Webroot: Employees Highly Vulnerable to Phishing Attempts

While most employees say they can distinguish a phishing message from a genuine one, a high number have clicked on links from unknown senders at work, and nearly one-third admitted doing so more than once.

That’s according to “Hook, Line and Sinker: Why Phishing Attacks Work,” a new report released by Webroot, a Carbonite company, and conducted in partnership with Wakefield Research. Some 4,000 office professionals from the U.S., U.K., Japan and Australia were surveyed to determine what people know about phishing tactics, what makes them click on a potentially malicious link, and other security habits.

Webroot’s George Anderson

George Anderson, Webroot’s product marketing director, tells us the report highlights the need for everyone to be aware of the various forms of attack that aim to take advantage of the “open, trusting nature of Westerners,” and to treat all communications as suspicious, even “those from people we know.”

Opportunities for MSSPs and other cybersecurity providers include providing continuous department/function-relevant training on the latest human firewall attacks, and to look at processes for validating activities and specify the best way to handle different requests at an organizational level to avoid breaches or scams succeeding, he said.

In addition, organizations need to invest in proper cyber awareness training and education programs that are effective and relevant to those being trained, and to look at creating “human firewall” risk scores to identify the most vulnerable and look at additional protections, Anderson said.

“There is a great deal of evidence that training and simulations do significantly reduce the risks, he said.

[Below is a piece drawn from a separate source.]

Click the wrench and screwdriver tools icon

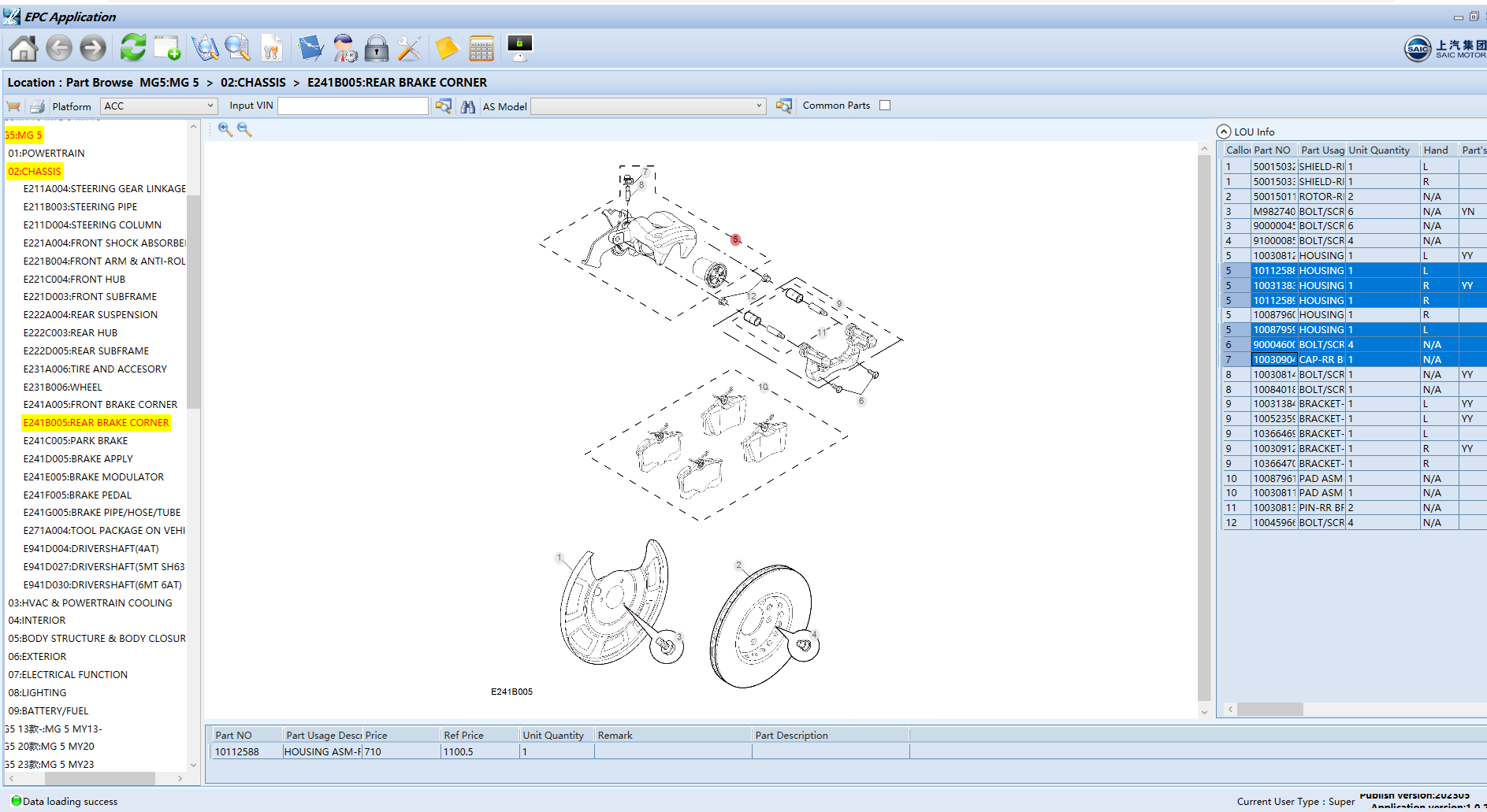tap(409, 49)
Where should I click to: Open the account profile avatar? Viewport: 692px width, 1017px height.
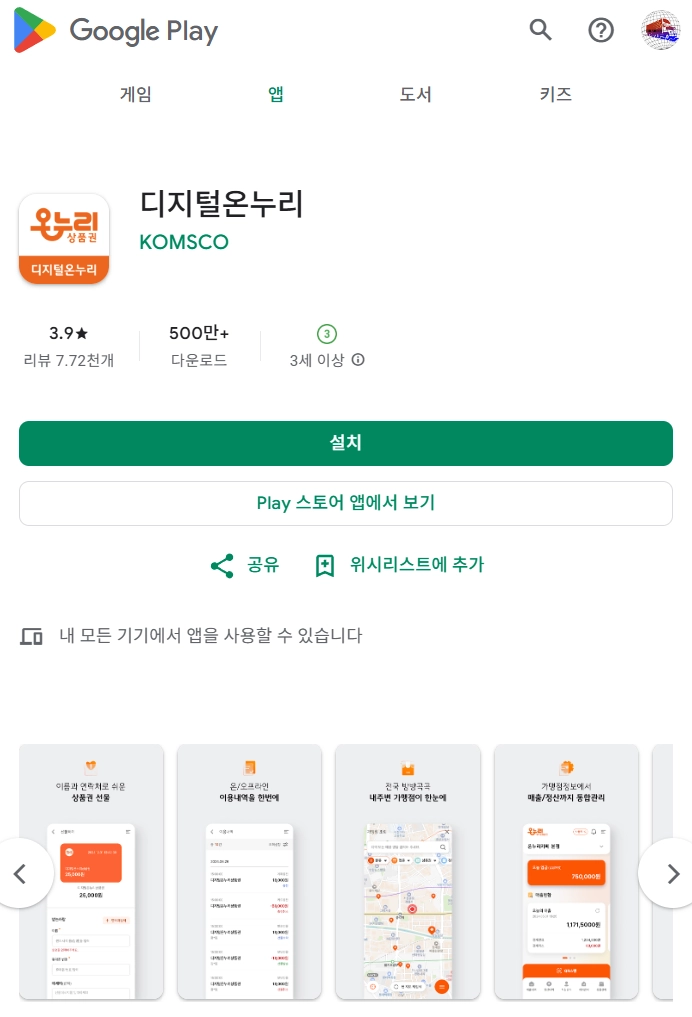tap(660, 30)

Nearly one-half of respondents said their personal or financial data had been compromised by a phishing message. However, of that group, more than one-third didn’t take the basic step of changing their passwords following a breach. Not only is this false confidence potentially harmful to an employee’s personal and financial data, but it also creates risks for companies and their data, according to Webroot.

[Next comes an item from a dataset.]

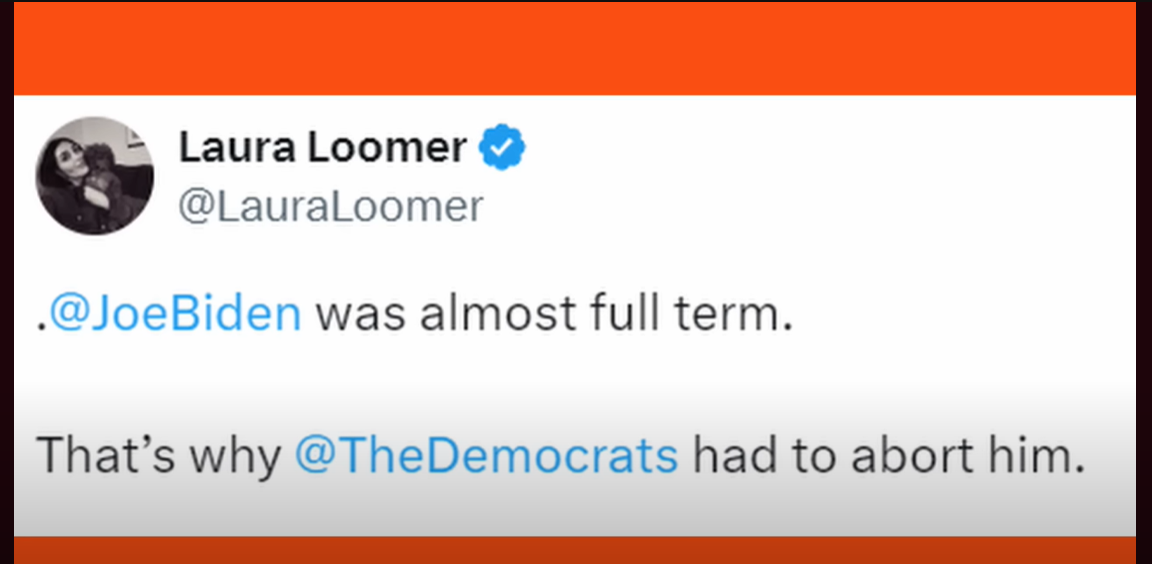Click the dark border left of the tweet

point(7,282)
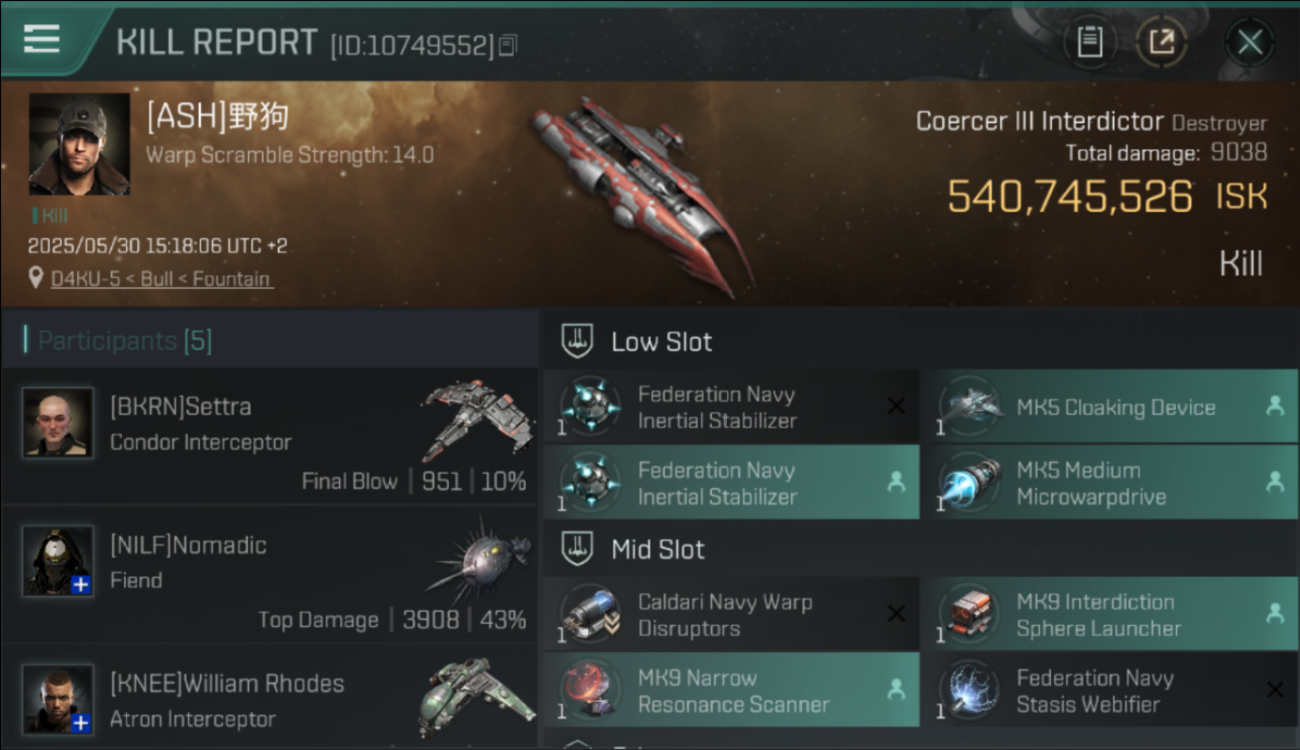Click the clipboard report icon
This screenshot has height=750, width=1300.
coord(1089,42)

Some 81% of participants are aware that phishing attempts can occur through email, but fail to recognize the many other ways hackers conduct phishing attacks: Sixty percent believe phishing attempts can come through social media; 59% believe phishing can come via text messages; 43% believe that phishing attempts are made via phone calls; and only 22% believe phishing attempts can come through video chat.

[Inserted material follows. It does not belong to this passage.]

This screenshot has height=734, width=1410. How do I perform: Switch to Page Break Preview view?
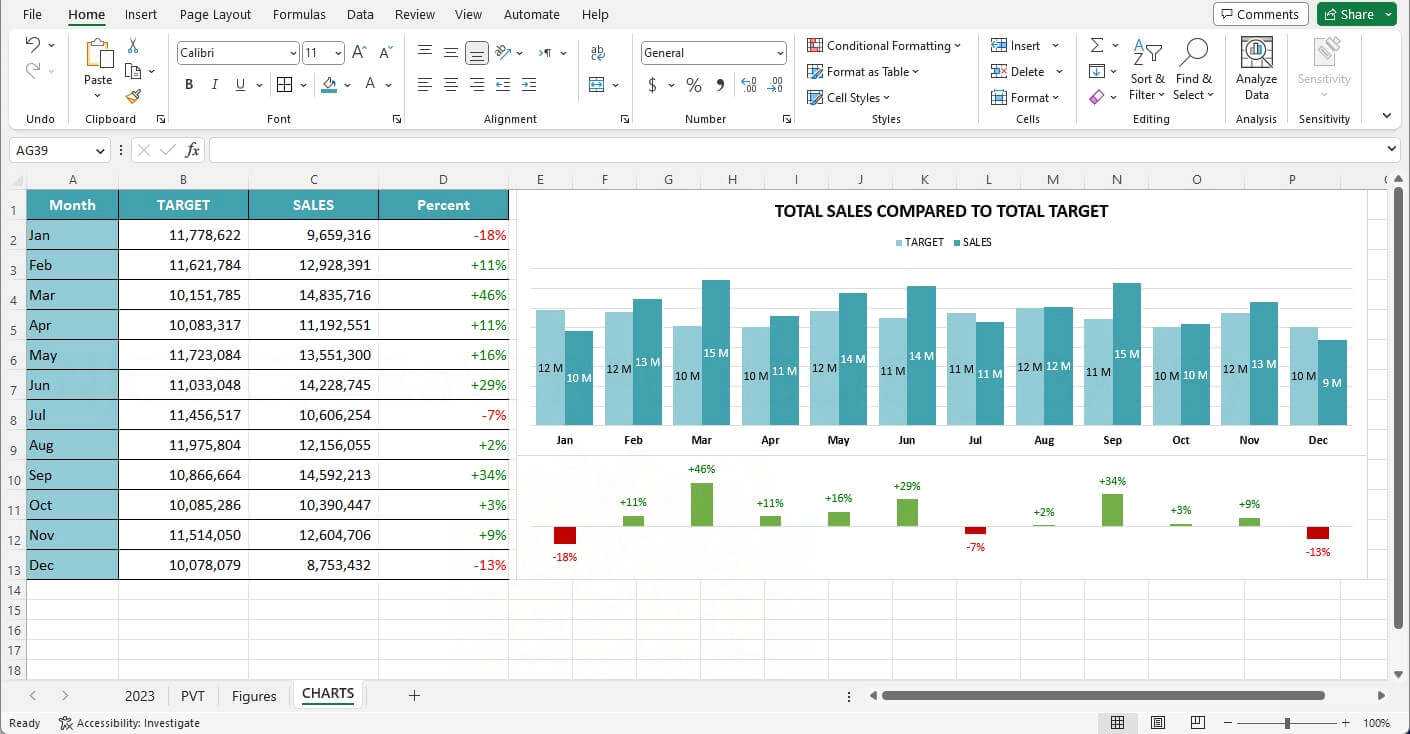1197,722
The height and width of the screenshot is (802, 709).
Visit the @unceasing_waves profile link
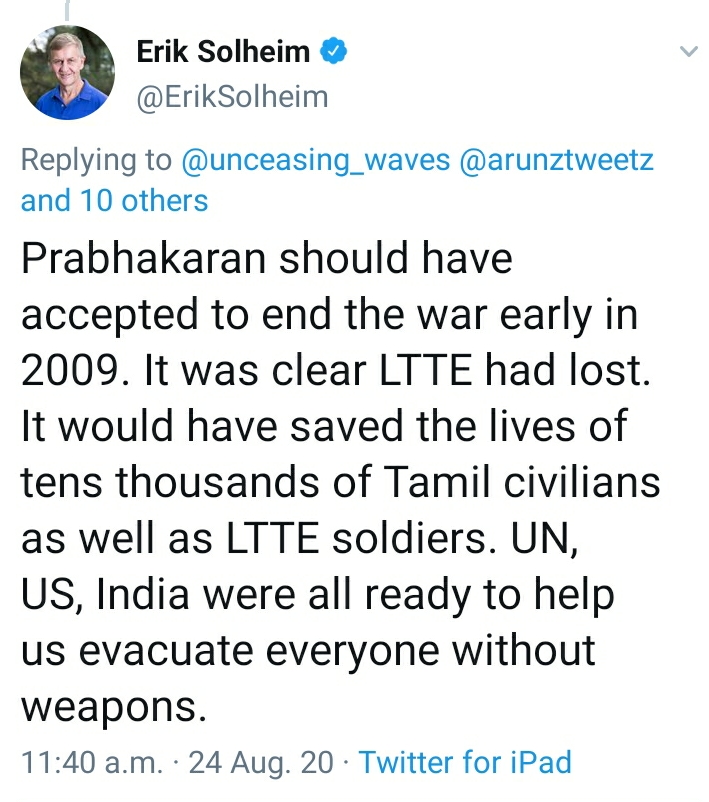coord(314,160)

Nearly two-thirds of respondents are most likely to open an email from their boss first, compared to: 55% who would first open a message from a family member or friend; 31% who would first open a request from their bank to confirm a transaction; and 28% of people would first open a message with a discount offer from a store, according to the report.

Inadequate training is contributing to the problem, Anderson said. That includes training being ad hoc and not consistent; being heavy to administer and relegated to those with no real interest in its success; best practices not being clear; or training not being done at all, he said.

“You are also dealing with human nature and accepted norms of behavior, so while education will reduce these factors over time — education is a long-game activity, so progress will take time,” Anderson said.

“Security and productivity are always in a tradeoff,” Cleotilde Gonzalez, research professor at Carnegie Mellon University, said about the findings. “People put off security because they are too busy doing something with a more ‘immediate’ reward. These findings illuminate the pertinent need for a mindset makeover, where the longer-term reward of security doesn’t get put on the back burner.”